■ Exercise description
Copy the material below word for word, leaving out the pictures.

*** Input for this task

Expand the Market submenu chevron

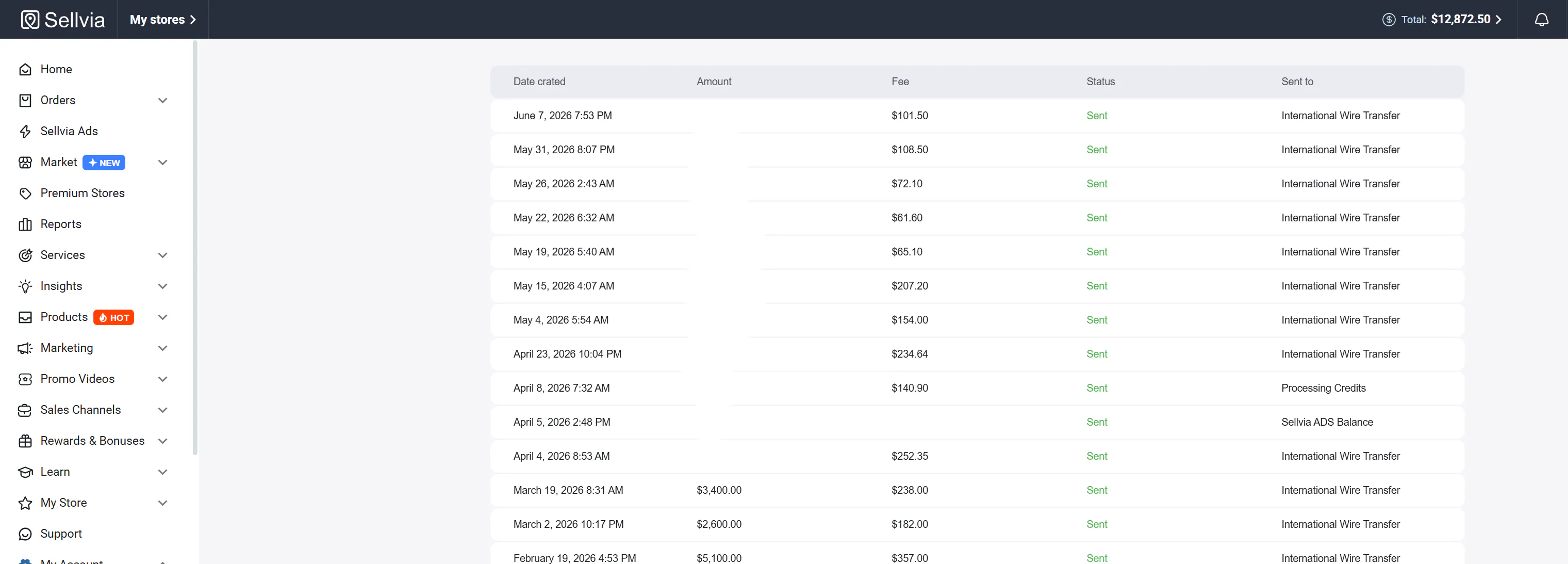tap(162, 162)
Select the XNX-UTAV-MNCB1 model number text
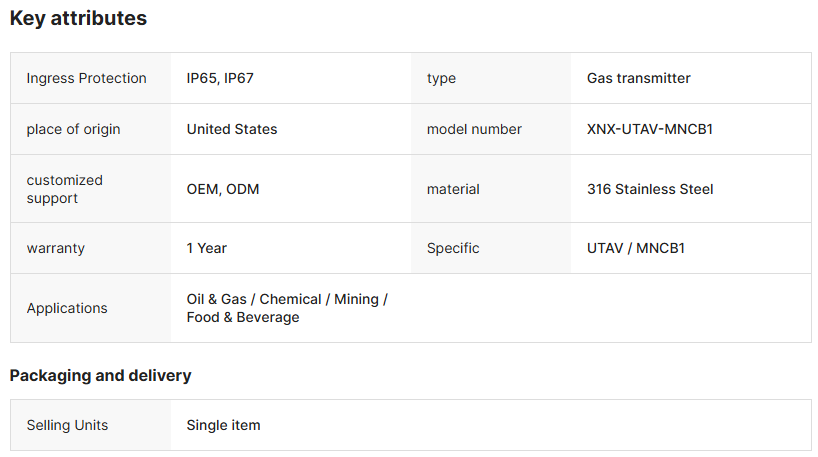The image size is (818, 457). pyautogui.click(x=649, y=129)
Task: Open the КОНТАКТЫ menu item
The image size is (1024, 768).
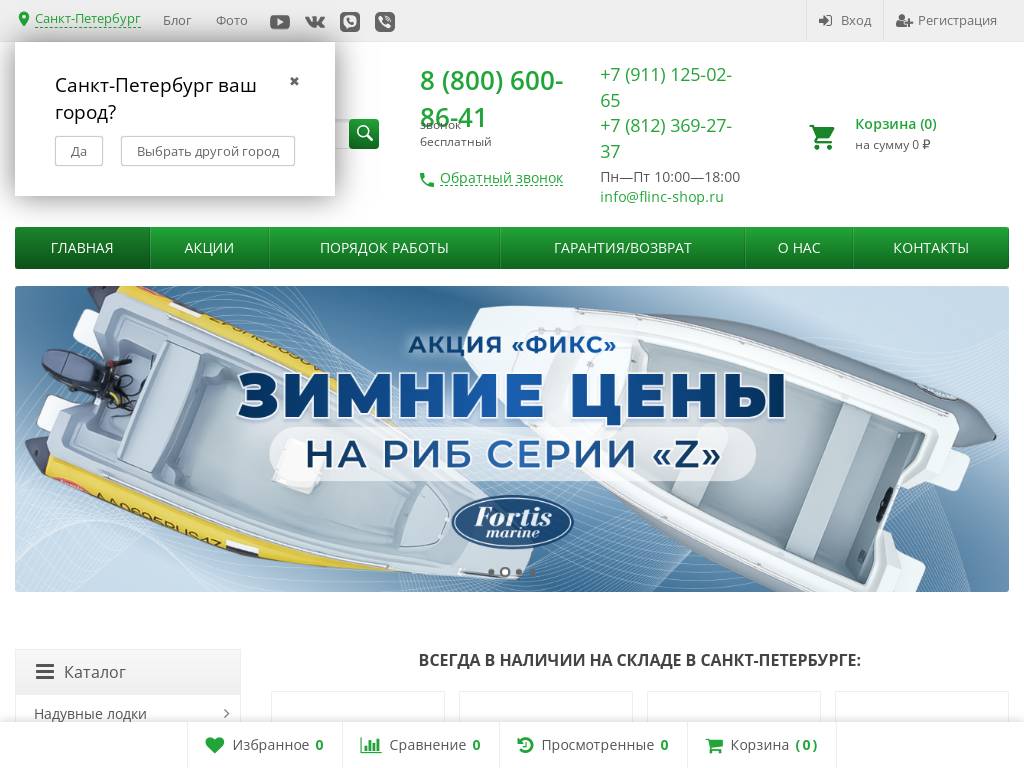Action: tap(930, 248)
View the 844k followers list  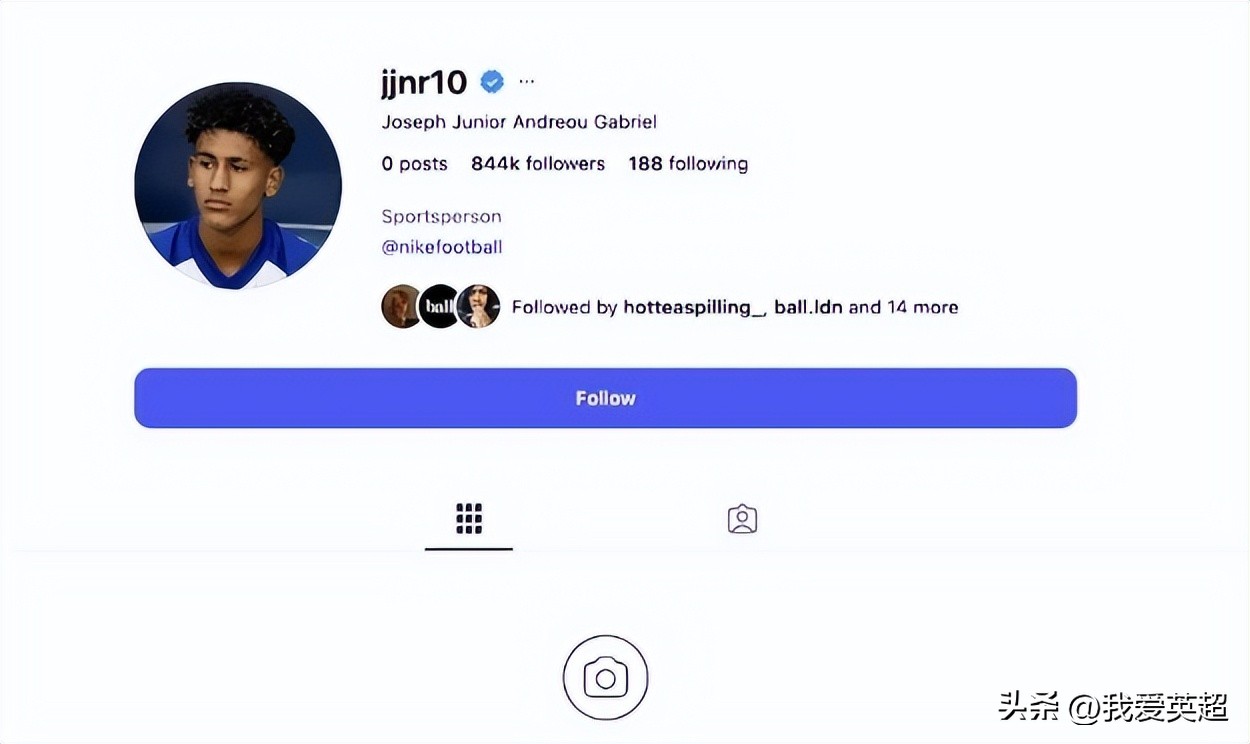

******

■ Reply
Expand the Market submenu chevron

tap(162, 162)
Select the XNX-UTAV-MNCB1 model number text
The image size is (818, 457). pyautogui.click(x=649, y=129)
Task: Open the КОНТАКТЫ menu item
The image size is (1024, 768).
Action: tap(930, 248)
View the 844k followers list  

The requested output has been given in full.